BUT, we’ve got 3 school aged kids and we both work hard and save our money. Recently, I’ve been cutting back on spending because we’re expecting a heap of school related bills in January. I even chose to go low key on my recent birthday to save money. Now there’s this bloody $3000 deficit in the savings.
So, I’ve vented. But, am I being unreasonable? Should I suck it up and be gracious and help those less fortunate than us? On the outside perhaps, but on the inside, I’m mad as hell.
It's going to take 5 years to pay back at that rate! If they can only afford $50 a month then they simply can not afford that car. What's going to happen when the car needs replacing? They won't hav finished paying off your loan let alone saved for a new one.
So YANBU. It sounds like they are living well beyond their means.
YA definitely NBU!
Your BIL is a leech. He and his partner are grown ups who need to stand on their own two feet.
If they choose to waste their money that is their decision. If their life is that chaotic they must be receiving benefits so why is it your Dh's problem to make up any shortfall?
Unfortunately If the DC go without it is their doing and not your problem.
But as usual the answer is in your DH's hands. He needs to stop enabling his brother and tell them where to go.

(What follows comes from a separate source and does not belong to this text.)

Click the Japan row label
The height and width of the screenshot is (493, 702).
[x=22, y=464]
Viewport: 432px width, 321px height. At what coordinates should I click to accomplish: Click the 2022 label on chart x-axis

As does your FIL but I guess that's a whole other issue.
I would be furious if my DH and I were working hard and then he was giving money away left right and centre.
Whether you can afford it or not is a moot point.

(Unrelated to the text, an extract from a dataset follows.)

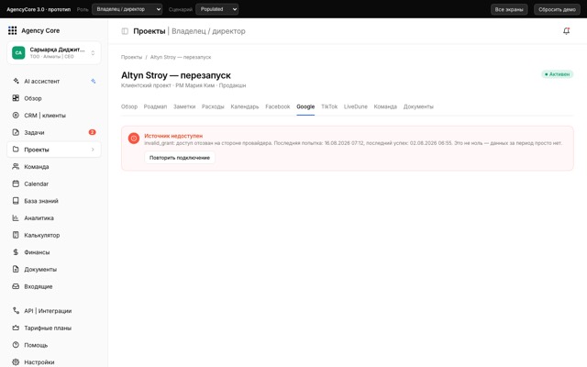Click the Повторить подключение button
The image size is (587, 367).
(180, 158)
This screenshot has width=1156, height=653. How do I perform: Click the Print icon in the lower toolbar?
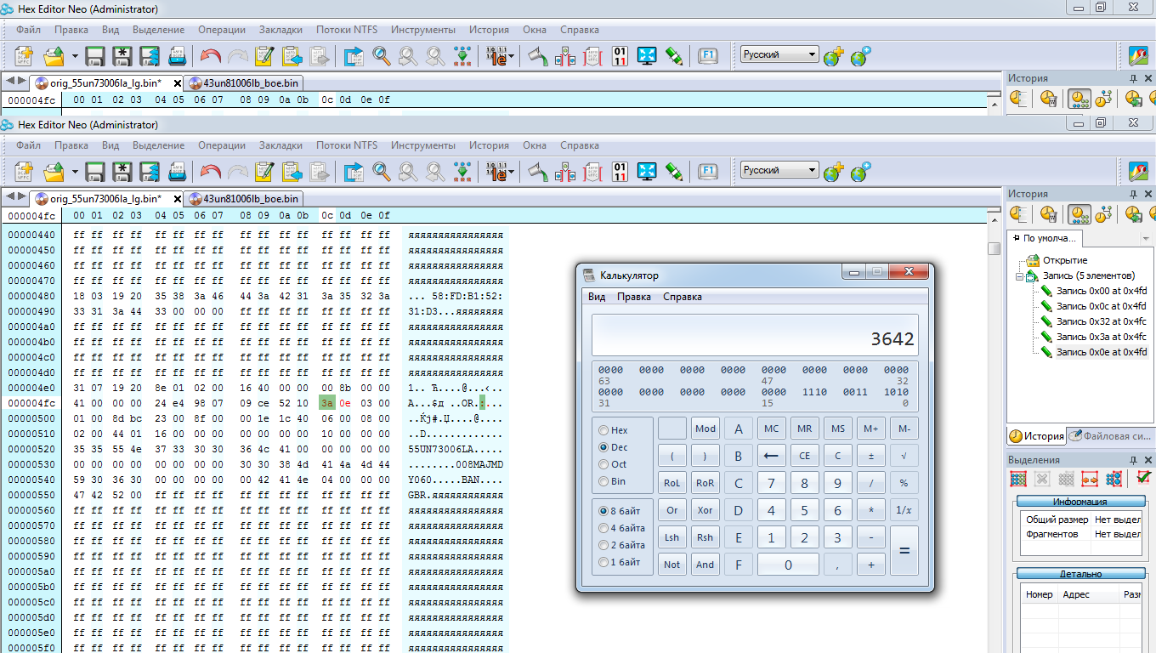(x=177, y=173)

I would be having serious words with my DH that this cannot happen ever again. No matter what sob story they come up with.

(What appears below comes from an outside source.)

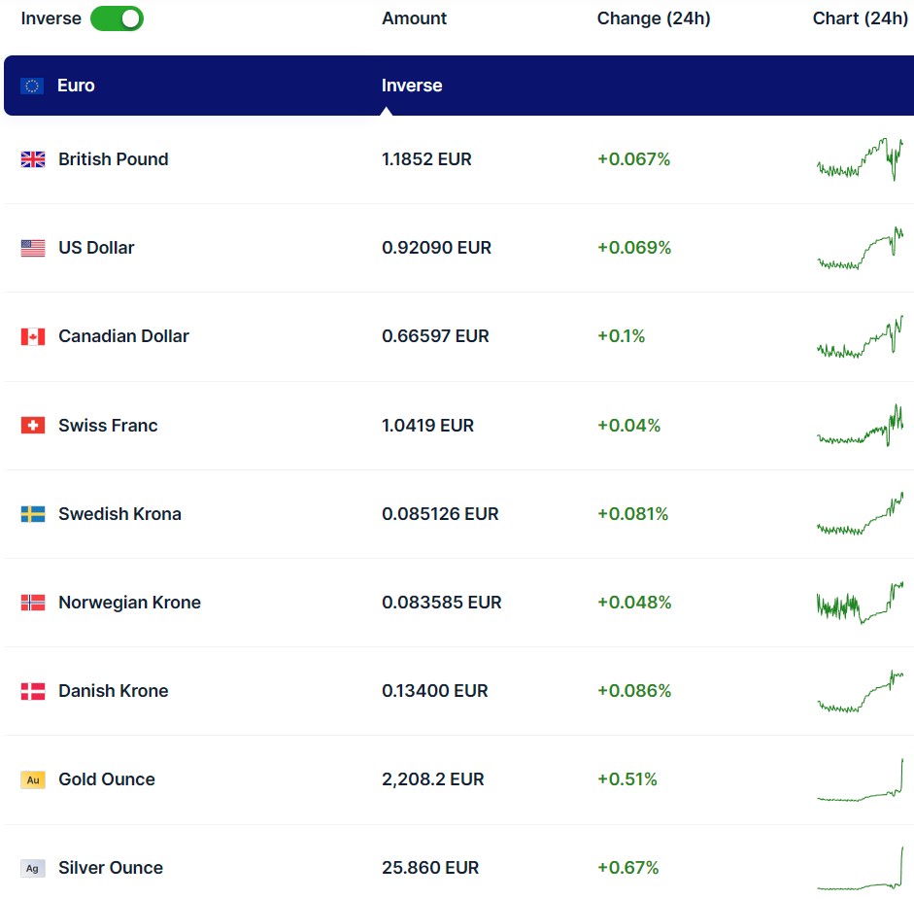
Task: Open the Danish Krone currency link
Action: 113,691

Have you pointed out to your H that you can't afford it.
You have cut back to have enough for the kids and done without. If you hadn't it wouldn't be there.
Now he is giving it away. What about you and your kids.
I think it is worth a blazing argument.
I would be raging if my partner agreed to give someone £3k without discussing it with me.
£3K for car repairs?
Blimey - what car is it? An Aston Martin?
I've had some shockers for cars that have needed a lot of work and the highest bill I got for doing loads to it was £900 including full service!
I'd want to see the bill for the £3K and see if I could get it done cheaper elsewhere.
And no, YANBU to be pissed off.
If they can afford to smoke, drink and gamble then they can fuck off!
Yeah I mean for £3k they could just get a new car
YANBU and your BIL is a leach!
It's not your problem or responsibility that they gamble, drink and smoke.
If you feel an obligation towards the children then you could buy them some decent clothes (and at those ages a Primark haul would be fine) at Christmas and Birthdays to make sure they are clothed.
A car is a luxury that it seems they cannot afford.
Plus £3k on car repairs is ridiculous, you could probably buy a runner for less than that!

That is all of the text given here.